The conventions, so your additions match:

  • Cue is role="status" — the screen's narration line announces politely. Keep one Cue per screen; two live regions talking over each other is noise.
  • Transients announce themselves: Toast, AsyncView, and NotificationCard are role="status"; Timer is role="timer". Don't wrap them in another live region.
  • Rapidly changing values stay silent: Readout, StatGrid, Meter, and Compass would announce on every tick — they expose labels (aria-label/visible text) but are deliberately not live.
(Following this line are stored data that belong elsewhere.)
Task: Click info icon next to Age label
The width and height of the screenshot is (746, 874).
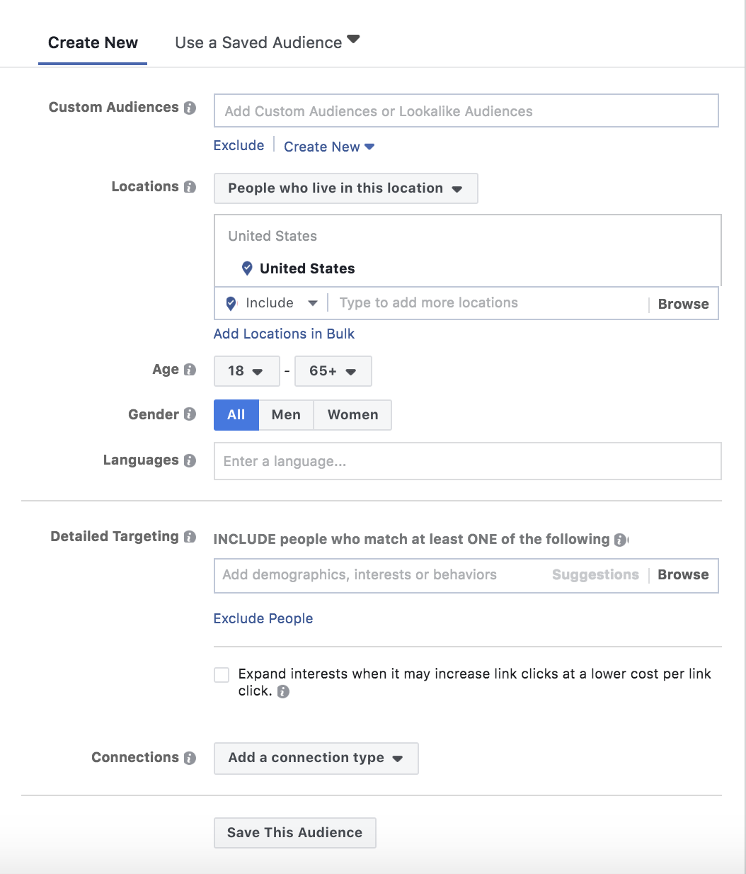Action: [x=190, y=370]
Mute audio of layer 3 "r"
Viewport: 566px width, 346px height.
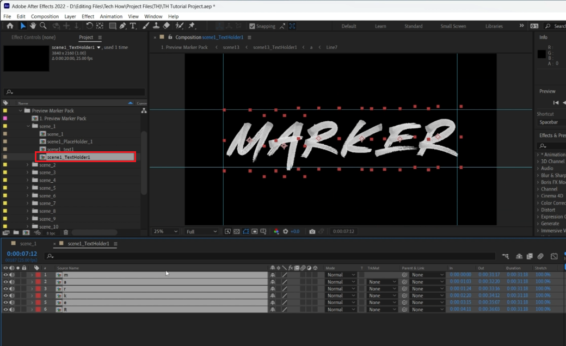click(11, 289)
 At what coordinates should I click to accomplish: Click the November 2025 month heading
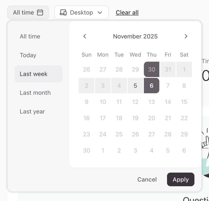pyautogui.click(x=135, y=36)
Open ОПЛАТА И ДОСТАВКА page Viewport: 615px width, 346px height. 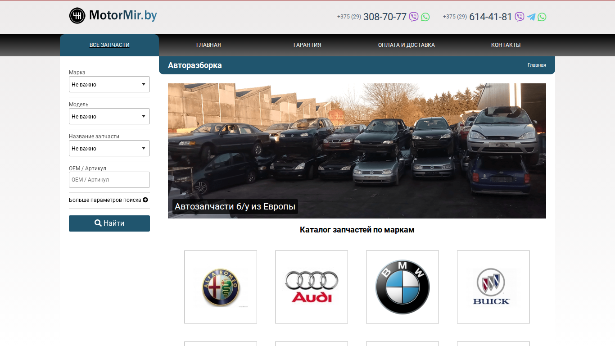point(407,45)
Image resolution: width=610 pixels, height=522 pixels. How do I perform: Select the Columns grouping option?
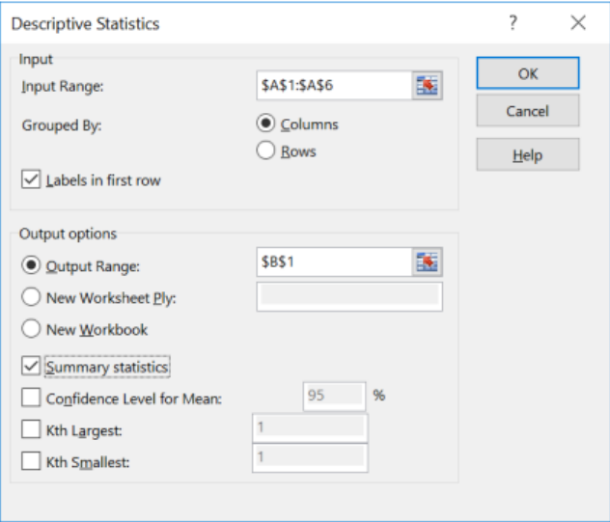[265, 124]
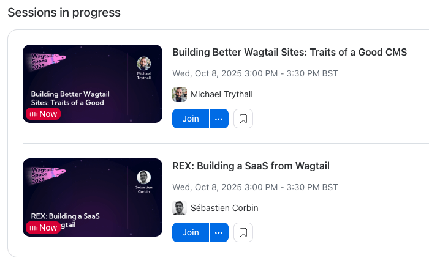
Task: View speaker name Sébastien Corbin
Action: click(224, 208)

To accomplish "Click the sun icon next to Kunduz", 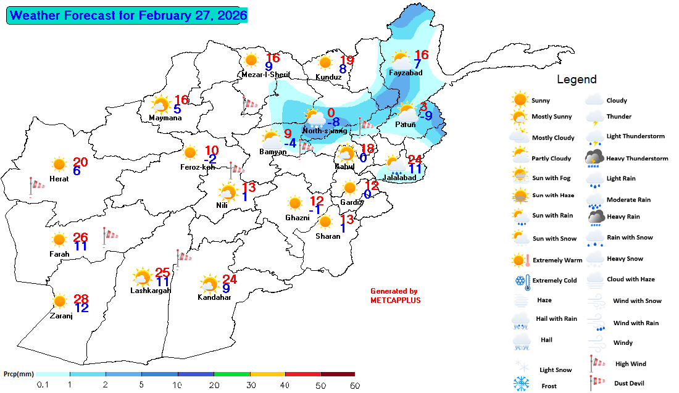I will (325, 62).
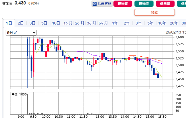This screenshot has width=186, height=118.
Task: Show the 5日 chart range
Action: pos(44,23)
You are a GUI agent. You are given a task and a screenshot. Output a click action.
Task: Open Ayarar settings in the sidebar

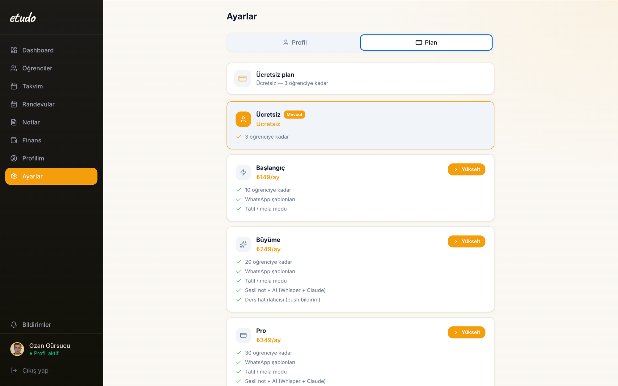pyautogui.click(x=51, y=176)
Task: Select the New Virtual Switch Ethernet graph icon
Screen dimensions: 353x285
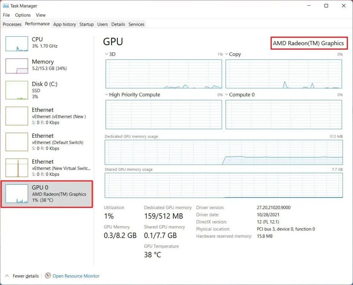Action: point(17,168)
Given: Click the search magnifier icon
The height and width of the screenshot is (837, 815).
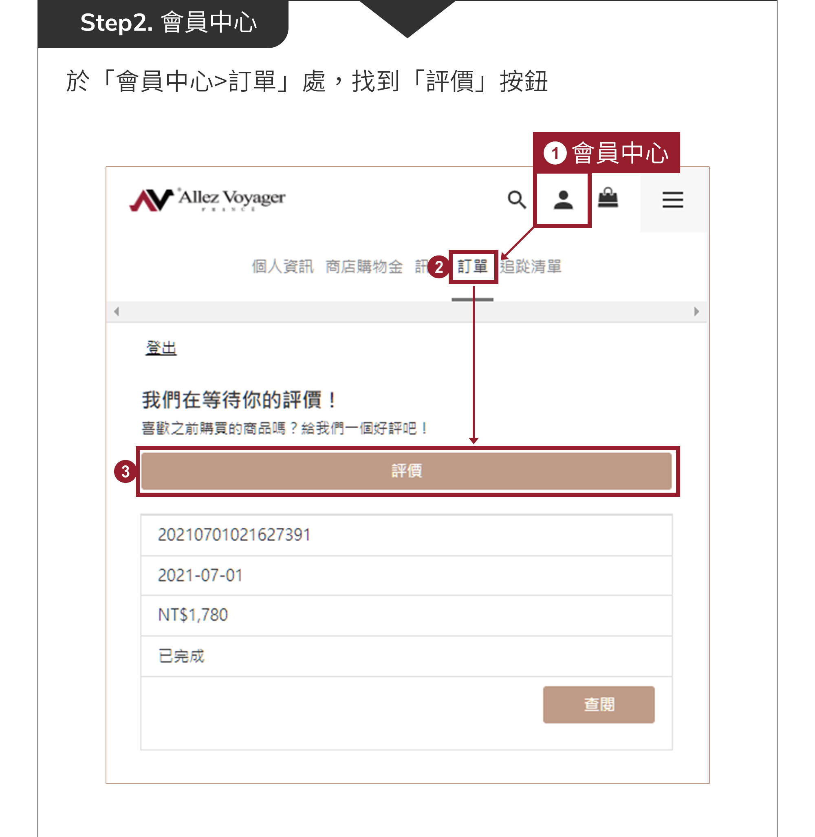Looking at the screenshot, I should (x=517, y=200).
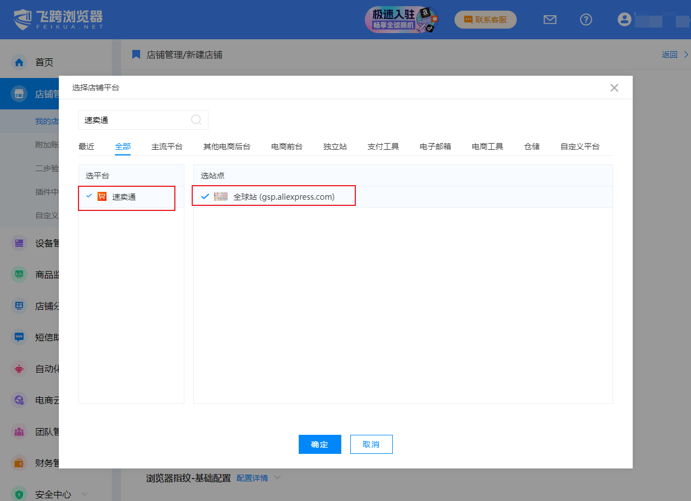
Task: Click the search magnifier icon in platform search
Action: coord(196,119)
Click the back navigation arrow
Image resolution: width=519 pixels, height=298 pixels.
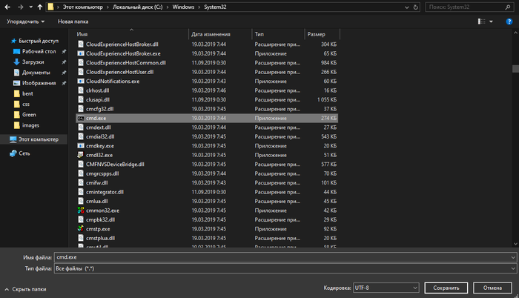click(x=8, y=7)
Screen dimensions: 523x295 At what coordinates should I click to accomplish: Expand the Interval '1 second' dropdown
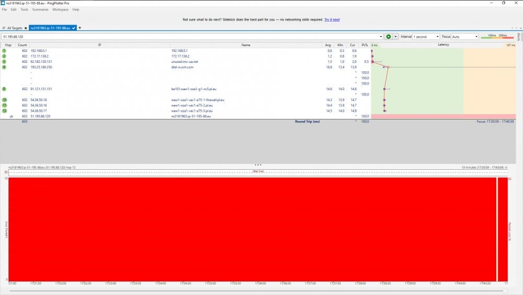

Narrate milestones through the Cue instead ("Halfway there").
  • World-anchored SVGs (Pin, Callout, Reticle, Compass) are role="img" with meaningful labels — they describe a point in the world, not a control.

Performance

  • The perf budget is the platform's: under 500 KB gzipped JS and 10 requests (CI enforces the bundle budget on every PR).
  • Long lists are cheap by default — rows use content-visibility: auto, so offscreen rows skip layout and paint while keeping honest scroll metrics and focus-engine rects. Past a few hundred rows, paginate per screen anyway: a wearer never scans 300 rows on a lens.
  • Component source is capped at 12 KB (build:registry fails over it) — a vendored component should read in one sitting.
  • Sensor hooks guard setState (a 60 Hz orientation stream doesn't re-render on every fire) — keep that property when composing them.

API conventions (every component follows these)

  • Auto-wiring — sensor-driven components self-connect when their data prop is omitted: <Compass /> follows live head orientation, <Compass heading={290} /> is controlled. The prop always wins. Same shape for DirectionArrow (target), Clock and Timer (self-ticking), Deck (Neural Band swipe).
  • Focus — interactive elements carry the focusable class; useDpad() (called once at the root) does spatial navigation and Enter-to-click. A focused Slider owns ArrowLeft/Right for value adjust — vertical arrows still navigate away. data-autofocus picks where a screen's ring starts; <FocusScope> contains it to a modal subtree (Confirm and PermissionPrompt do this for you); Navigator restores the ring to the row that opened a screen when you come back (focus memory).
  • One task per view — most components are sized to be a screen's main event, not dashboard tiles. If a screen needs three of them, it's probably three screens (see Navigator).
  • World-anchored never mirrors — DirectionArrow, Compass, Pin, Callout, Reticle, and Viewfinder keep physical positioning under RTL; everything else uses logical CSS and flips for free.
  • One word per meaningemphasis is visual weight ("default" | "accent" on Badge, Cue, Toast), status is semantic state ("on" | "live" | "off" on StatusDot), and tone is reserved for the gradient palette (Avatar, GlowIcon plates, Launcher tiles). A prop name tells you what kind of choice you're making.
  • Platform honesty — components that look like device capture (Viewfinder, Dictation, TextField's mic affordance) are presentation: web apps on the Display get no camera, microphone, or gaze API. Their JSDoc says exactly what you own.